The rule tries to match a text block starting with a token "> "
and ending with either an empty line (ln, white, ln
) or a stream end (at_end
). The rule any(Text)
lazily matches as much input as needed (for the end condition to match).
It has very simple definition:
any([]) --> [].
any([C|Cs]) --> [C], any(Cs).
Anything between {}
in DCG rules are ordinary Prolog predicate calls. In the blockquote parsing rule, the call
phrase(strip_bq(Stripped), Text, "")
(which is also done with the help of DCG rules) removes possible blockquote tokens
("> "
) from the block and phrase(blocks(Quote), Stripped, "")
invokes the Markdown parser
recursively as the blockquote can contain nested Markdown. While it would be possible to parse whole nested block in one pass I decided to not do so
as one must keep around extensive context information about the current level of block elements. The last call
element_opt(Quote, Opt)
removes excessive paragraph (<p>
) elements from the syntax tree.
The span-level parser is written in the similar way. It is invoked at the lowest block-level elements which are paragraphs.
Syntax tree
The output tree of the parser is for direct usage with SWI-Prolog's html//1.

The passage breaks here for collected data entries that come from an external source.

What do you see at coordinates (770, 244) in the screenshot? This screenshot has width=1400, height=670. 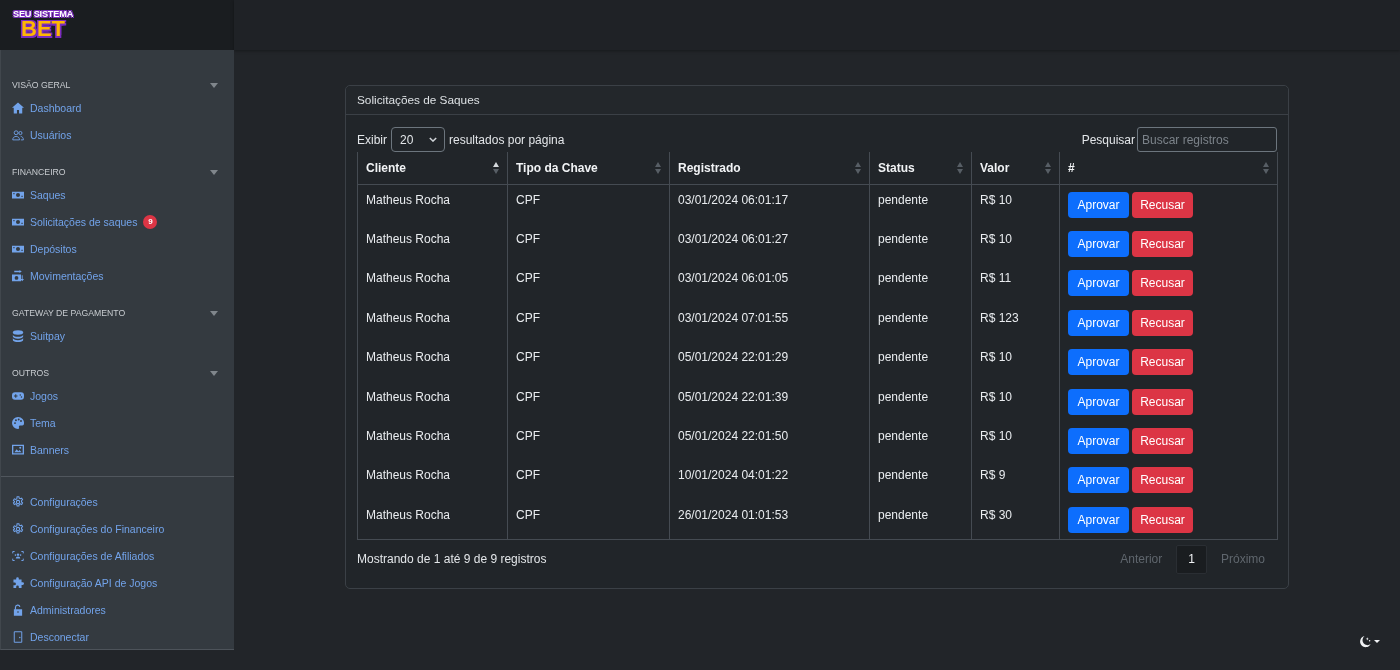 I see `table-cell: 03/01/2024 06:01:27` at bounding box center [770, 244].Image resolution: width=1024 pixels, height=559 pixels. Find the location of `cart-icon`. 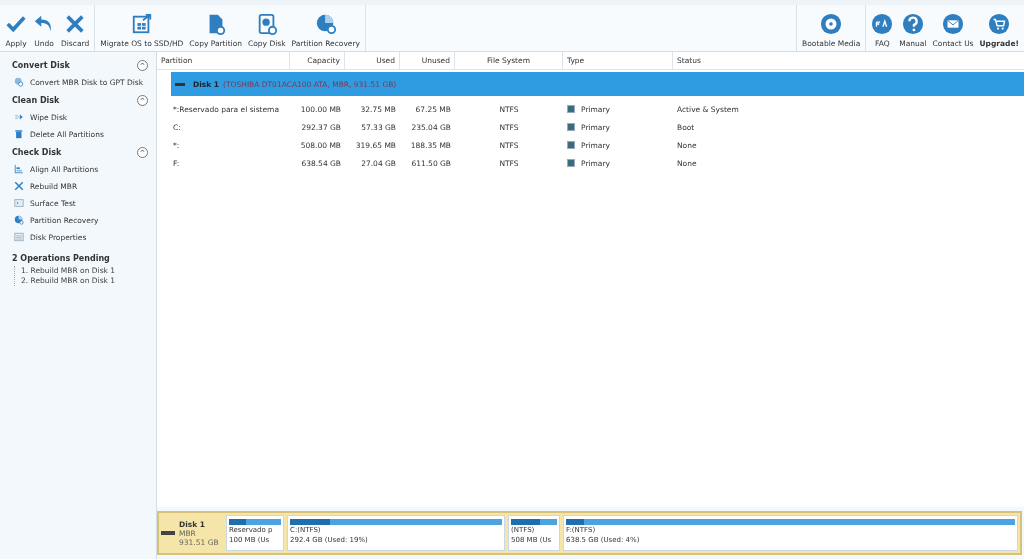

cart-icon is located at coordinates (1000, 24).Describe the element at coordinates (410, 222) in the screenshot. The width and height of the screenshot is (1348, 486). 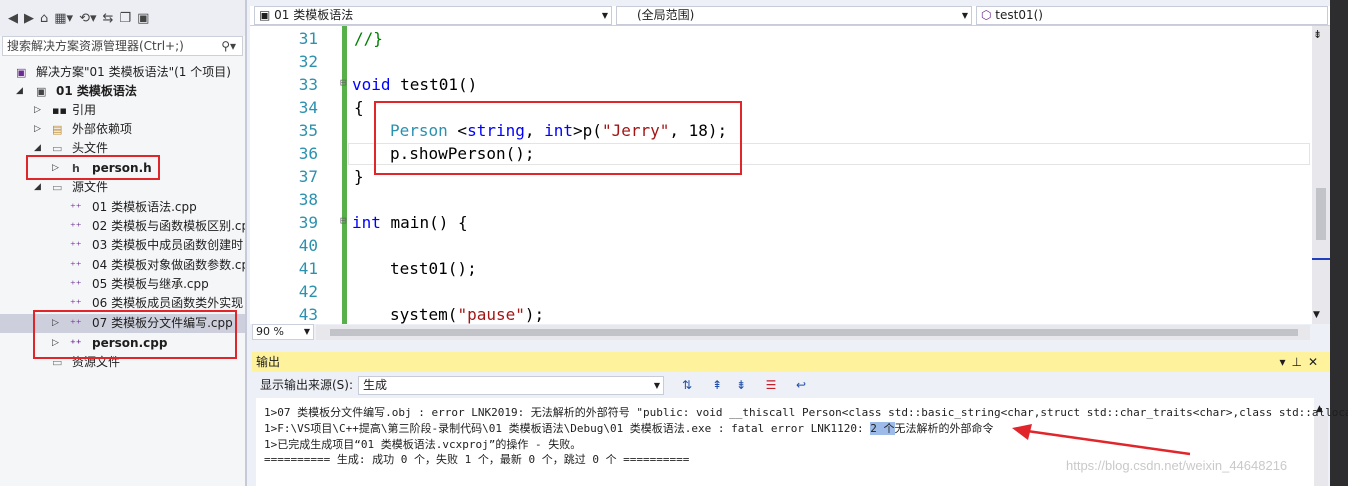
I see `code-line-39: int main() {` at that location. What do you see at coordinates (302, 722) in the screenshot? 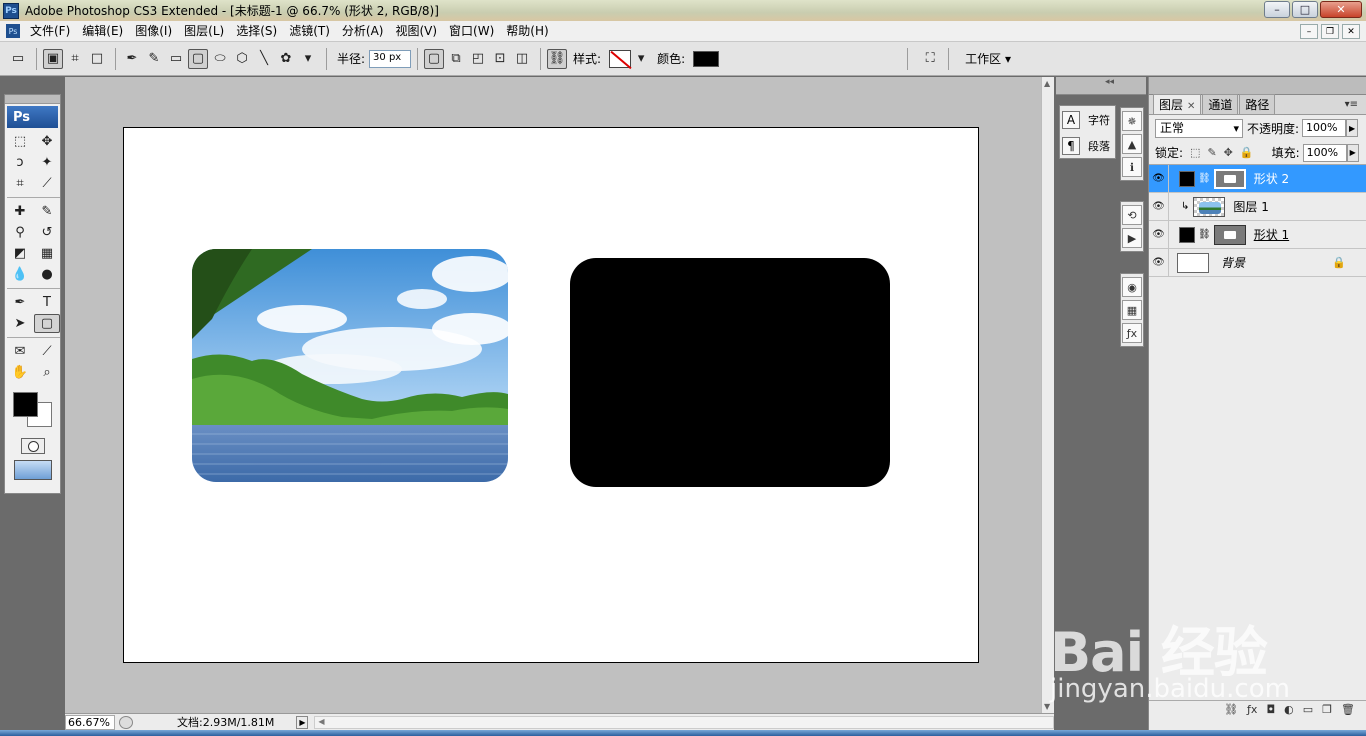
I see `status-menu-arrow-icon: ▶` at bounding box center [302, 722].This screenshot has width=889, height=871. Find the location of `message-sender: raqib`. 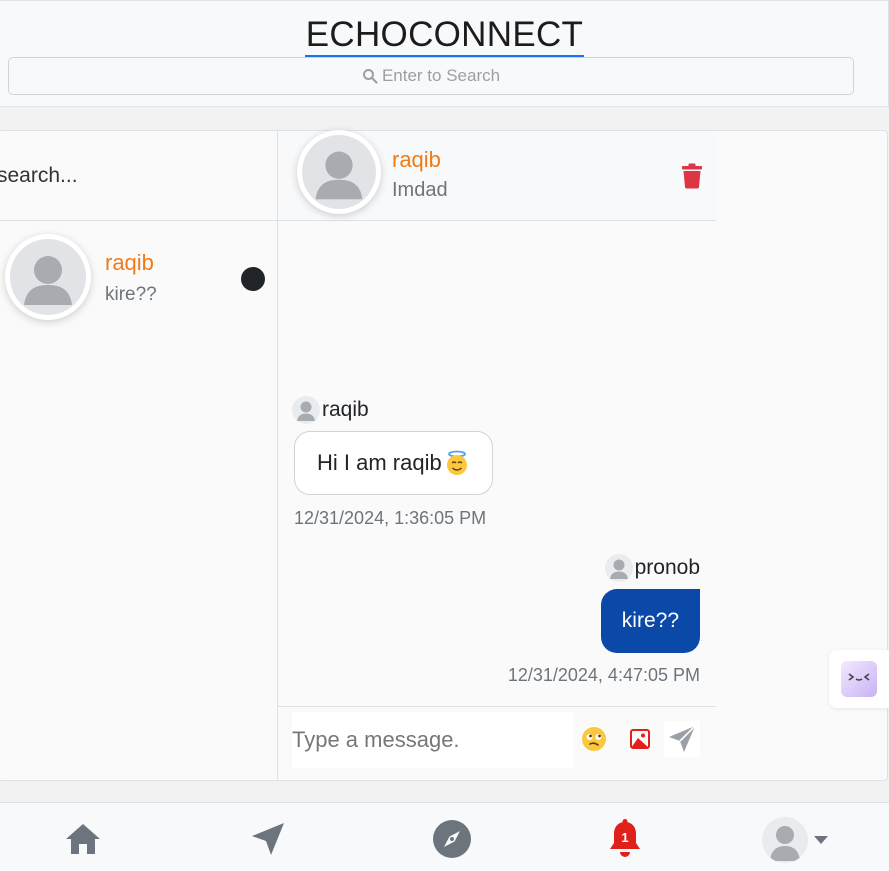

message-sender: raqib is located at coordinates (330, 410).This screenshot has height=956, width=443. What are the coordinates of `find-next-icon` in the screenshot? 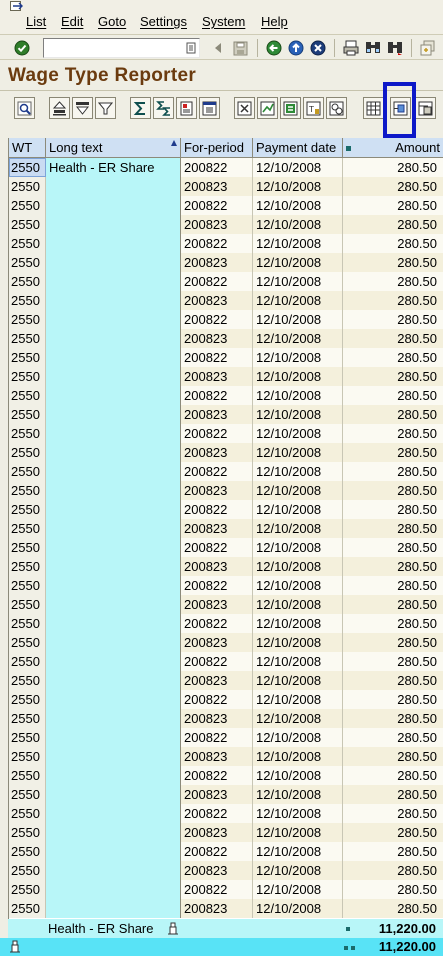 It's located at (395, 48).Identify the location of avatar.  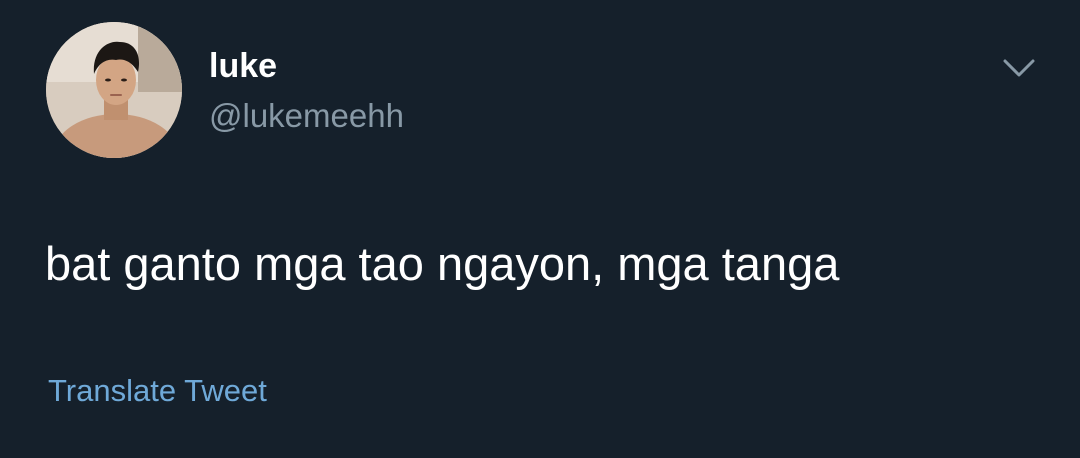
(114, 90).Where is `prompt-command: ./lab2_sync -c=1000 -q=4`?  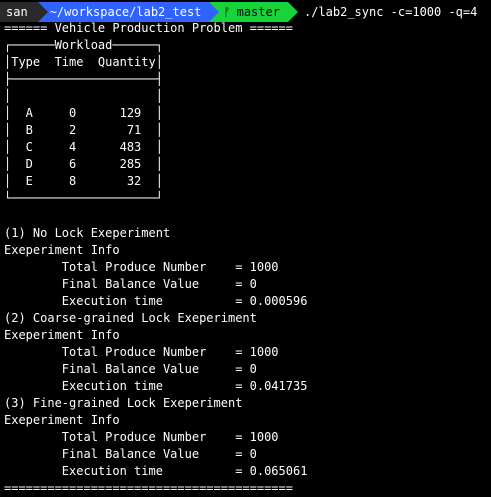 prompt-command: ./lab2_sync -c=1000 -q=4 is located at coordinates (382, 12).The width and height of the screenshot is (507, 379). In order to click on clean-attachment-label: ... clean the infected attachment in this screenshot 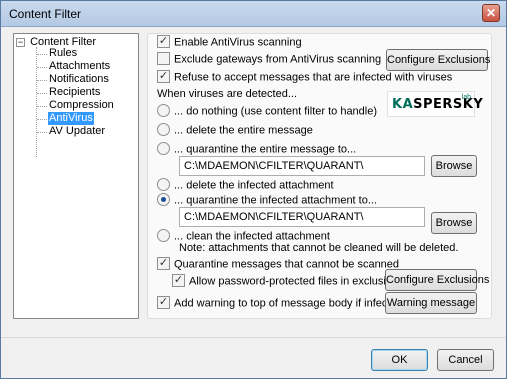, I will do `click(252, 236)`.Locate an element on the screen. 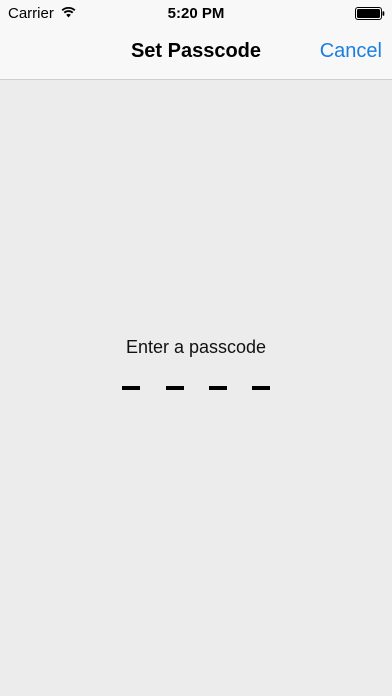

It takes away the pain from emitting HTML but unfortunately limits compatibility with other Prolog implementations. At first I used my own
specification for the tree but later figured out it takes a lot less code to directly output suitable tree for the html//1
predicate
than convert my tree into it.
Supported Markdown features
Not all features listed in the specification are implemented. Ordered lists are not
supported yet (but I'm working on it). The line break rule with two spaces at the end to insert a <br>
is also not working
yet. I do not like this rule as some text editors remove excessive space (which they think are unnecessary) from line ends.
I would like to implement GitHub-styled code blocks and maybe less-strict rules for indentation. Right now I have sticked to 4 spaces or tab indentation rule.
What is implemented so far is covered by unit tests. There are currently 75 test cases. Almost all of them test single features. It means that combination of some elements might lead to unexpected results.
Parser package
I attempted to package the code for the parser in the new package (pack) format for SWI-Prolog. I have not yet submitted the package as my documentation is not complete yet. The source code can be downloaded from GitHub. I will soon provide means for downloading the package over the net.
I have updated my blog to use the new parser. This is the first article written using it.